President Biden’s State of the Union address referenced only a few digital technology issues, so when he specifically called for protecting children’s privacy, it stood out. That is a laudable and appealing goal, especially because Frances Haugen’s disclosures about Facebook’s practices and other evidence demonstrated that social media platforms have been damaging to children’s physical and mental health.
Protecting children’s privacy is particularly important because children are less able to understand the difference between advertising and editorial content, and tracking children’s habits and location, or other aspects of children’s lives seems wrong. Congress enacted the Children’s Online Privacy Protection Act (COPPA) in 1998 to help address those emerging issues in the early stages of the commercial internet. President Biden’s renewed push on this issue is further acknowledgement that protecting children’s privacy is important.
That said, for years now the focus of the privacy conversation has been on comprehensive privacy and civil rights protections, particularly since the EU passed the General Data Protection Regulation in 2016 and the Cambridge Analytica scandal in 2018. Instead of focusing the privacy conversation only on children, we should work together to pass comprehensive privacy legislation that includes children’s privacy protections by the end of this year.
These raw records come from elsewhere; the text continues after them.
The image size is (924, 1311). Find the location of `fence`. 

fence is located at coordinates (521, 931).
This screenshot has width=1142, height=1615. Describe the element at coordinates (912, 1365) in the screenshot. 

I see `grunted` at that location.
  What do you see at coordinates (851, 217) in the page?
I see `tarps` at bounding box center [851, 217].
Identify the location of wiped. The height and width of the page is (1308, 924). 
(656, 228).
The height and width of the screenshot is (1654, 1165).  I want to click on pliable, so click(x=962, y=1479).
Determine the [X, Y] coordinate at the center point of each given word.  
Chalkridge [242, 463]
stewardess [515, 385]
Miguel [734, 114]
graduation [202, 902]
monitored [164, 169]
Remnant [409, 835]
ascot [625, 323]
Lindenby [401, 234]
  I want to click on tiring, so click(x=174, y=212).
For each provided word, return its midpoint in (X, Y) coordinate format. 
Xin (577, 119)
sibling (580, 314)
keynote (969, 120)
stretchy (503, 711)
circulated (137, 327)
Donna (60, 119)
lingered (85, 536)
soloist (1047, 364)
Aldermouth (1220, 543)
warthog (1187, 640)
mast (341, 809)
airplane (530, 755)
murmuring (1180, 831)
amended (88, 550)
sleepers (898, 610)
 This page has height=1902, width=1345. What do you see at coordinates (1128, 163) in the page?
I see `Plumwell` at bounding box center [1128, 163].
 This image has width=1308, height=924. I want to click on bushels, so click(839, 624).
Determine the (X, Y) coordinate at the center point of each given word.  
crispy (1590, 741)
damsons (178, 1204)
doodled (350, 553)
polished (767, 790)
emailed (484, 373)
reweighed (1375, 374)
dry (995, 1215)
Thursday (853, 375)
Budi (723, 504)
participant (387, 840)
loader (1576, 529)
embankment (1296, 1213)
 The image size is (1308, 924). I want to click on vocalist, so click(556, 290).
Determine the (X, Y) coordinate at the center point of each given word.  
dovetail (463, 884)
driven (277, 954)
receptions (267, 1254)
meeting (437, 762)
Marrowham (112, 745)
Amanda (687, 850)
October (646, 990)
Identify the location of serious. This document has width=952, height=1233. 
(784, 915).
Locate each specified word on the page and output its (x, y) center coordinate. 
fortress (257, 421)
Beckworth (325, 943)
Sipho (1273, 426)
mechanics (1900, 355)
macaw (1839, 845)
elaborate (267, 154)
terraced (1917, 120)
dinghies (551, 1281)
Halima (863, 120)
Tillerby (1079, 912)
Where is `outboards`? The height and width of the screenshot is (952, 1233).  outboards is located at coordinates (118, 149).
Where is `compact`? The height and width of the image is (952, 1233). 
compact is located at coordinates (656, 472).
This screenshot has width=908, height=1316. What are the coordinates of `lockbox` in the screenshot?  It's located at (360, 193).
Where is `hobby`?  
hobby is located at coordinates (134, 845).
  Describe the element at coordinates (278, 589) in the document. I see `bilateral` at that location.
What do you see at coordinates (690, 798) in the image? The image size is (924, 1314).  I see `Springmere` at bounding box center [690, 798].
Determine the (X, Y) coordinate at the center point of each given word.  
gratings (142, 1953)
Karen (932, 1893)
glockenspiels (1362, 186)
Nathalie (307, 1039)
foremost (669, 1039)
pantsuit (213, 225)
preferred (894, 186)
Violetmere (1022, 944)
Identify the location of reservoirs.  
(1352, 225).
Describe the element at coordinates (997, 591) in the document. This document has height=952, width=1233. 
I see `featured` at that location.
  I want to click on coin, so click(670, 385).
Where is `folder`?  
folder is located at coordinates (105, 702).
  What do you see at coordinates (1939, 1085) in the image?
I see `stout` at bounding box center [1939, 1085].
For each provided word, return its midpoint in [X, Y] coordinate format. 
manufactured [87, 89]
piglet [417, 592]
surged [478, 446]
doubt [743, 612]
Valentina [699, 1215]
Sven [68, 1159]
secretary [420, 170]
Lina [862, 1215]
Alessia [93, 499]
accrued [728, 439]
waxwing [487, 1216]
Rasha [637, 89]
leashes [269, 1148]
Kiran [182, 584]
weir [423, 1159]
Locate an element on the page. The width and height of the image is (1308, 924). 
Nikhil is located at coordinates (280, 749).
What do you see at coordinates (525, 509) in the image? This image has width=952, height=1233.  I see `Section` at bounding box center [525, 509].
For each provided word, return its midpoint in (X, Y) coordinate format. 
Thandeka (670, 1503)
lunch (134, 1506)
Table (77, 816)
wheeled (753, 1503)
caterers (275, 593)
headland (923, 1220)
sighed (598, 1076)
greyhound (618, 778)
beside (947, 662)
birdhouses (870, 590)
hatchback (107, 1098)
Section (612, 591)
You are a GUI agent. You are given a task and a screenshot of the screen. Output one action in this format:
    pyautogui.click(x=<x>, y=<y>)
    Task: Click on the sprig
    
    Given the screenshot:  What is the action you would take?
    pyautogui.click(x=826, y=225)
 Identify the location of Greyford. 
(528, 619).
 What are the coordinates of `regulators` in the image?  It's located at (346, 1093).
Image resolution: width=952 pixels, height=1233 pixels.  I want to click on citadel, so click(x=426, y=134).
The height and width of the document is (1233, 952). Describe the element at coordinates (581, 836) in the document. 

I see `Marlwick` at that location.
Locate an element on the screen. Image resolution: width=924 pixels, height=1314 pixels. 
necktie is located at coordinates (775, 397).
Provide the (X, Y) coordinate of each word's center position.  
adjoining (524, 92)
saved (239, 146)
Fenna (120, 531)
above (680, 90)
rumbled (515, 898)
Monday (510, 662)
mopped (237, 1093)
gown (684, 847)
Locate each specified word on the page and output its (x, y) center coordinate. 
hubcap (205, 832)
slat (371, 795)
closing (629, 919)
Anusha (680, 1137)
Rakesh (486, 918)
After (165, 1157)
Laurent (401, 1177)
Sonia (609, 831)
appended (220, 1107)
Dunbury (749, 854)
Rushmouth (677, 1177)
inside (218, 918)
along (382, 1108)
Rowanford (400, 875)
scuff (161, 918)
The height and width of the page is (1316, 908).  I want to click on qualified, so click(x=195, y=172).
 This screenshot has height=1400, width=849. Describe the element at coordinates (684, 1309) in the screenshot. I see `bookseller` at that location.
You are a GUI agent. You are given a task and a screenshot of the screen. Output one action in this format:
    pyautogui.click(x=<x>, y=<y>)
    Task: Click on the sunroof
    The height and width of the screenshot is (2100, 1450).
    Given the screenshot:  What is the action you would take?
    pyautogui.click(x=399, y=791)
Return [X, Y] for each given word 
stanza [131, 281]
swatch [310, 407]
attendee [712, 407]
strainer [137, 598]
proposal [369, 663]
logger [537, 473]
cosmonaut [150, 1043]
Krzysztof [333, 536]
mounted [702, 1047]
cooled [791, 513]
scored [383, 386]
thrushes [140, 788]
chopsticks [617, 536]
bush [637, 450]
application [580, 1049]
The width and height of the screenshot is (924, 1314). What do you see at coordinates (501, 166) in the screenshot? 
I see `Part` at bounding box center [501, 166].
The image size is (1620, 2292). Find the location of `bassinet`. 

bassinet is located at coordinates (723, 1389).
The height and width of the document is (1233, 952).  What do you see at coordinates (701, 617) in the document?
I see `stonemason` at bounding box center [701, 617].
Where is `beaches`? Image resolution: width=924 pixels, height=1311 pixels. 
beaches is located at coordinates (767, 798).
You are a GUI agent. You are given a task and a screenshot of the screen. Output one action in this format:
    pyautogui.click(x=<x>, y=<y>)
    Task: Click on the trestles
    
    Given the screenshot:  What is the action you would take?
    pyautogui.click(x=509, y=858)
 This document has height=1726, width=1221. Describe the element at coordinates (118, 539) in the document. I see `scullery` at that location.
We need legislation that moves beyond a “notice and consent” model, implements data minimization, and protects against discriminatory uses of data for everyone, children included. There are many proposals in Congress from lawmakers that seek to address these issues. Three states have passed general privacy laws, and many others are considering them. The FTC is poised to start a privacy proceeding any day now, and the NTIA has been studying privacy and civil rights since at least last year. Civil society and industry have also been working on these issues intently, with model frameworks from CDT, Free Press/Lawyers’ Committee, and Intel, with Consumer Reports crafting a model state bill. Specifically, CDT’s discussion draft from 2018 (and the Free Press/Lawyers’ Committee bill) proposed that disclosing to third parties personal information collected from children, or using children’s information to target them with advertising, should be unlawful. But that’s just one proposal.
Let’s make President Biden’s emphasis on children’s privacy the kickstart needed to finally pass comprehensive federal privacy and civil rights legislation.